歌は、この谷から眺めた三浦湾を扇の姿に見立て、その波に映る三浦権現山を富士山になぞらえて詠んだものであろう。簡要とは、扇の要という意味であり、明和丙戌は、明和三(一七六六)年にあたる。
千本は、桜田玄蕃親翰の雅号で、金剛山大隆寺の西の谷にある大桜田家の墓地の五輪塔に、
「俗名桜田玄蕃親翰 別号千本 称飛香舎 千本院殿飛香道塵居士 明和五戊子十一月二十八日於江戸府卒 行年四十五」と刻まれている。
親翰は、宇和島藩中興の英主といわれた五代藩主伊達村候に仕えて、重用せられた家老で、その死にあたっては、村候自ら墓に詣でたと、『鶴鳴余韻』に記されている。
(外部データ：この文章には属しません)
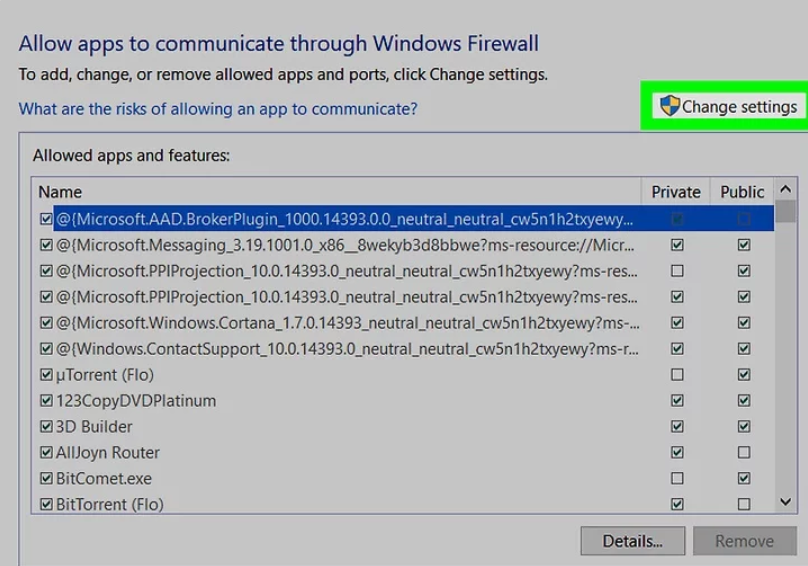Open the risks of allowing an app link
The width and height of the screenshot is (808, 566).
pos(218,109)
また、村候の江戸出府のとき幕府の要職にある高官を招待した際、老中から伊達藩家中の代表として、一番最初に盃を賜わっていることも『御年譜微考』にある。
親翰は、この歌碑を建てて二年後に江戸で亡くなったのであるが、これは、市内最古の文学碑であるとともに、県内でも古い価値ある歌碑でもある。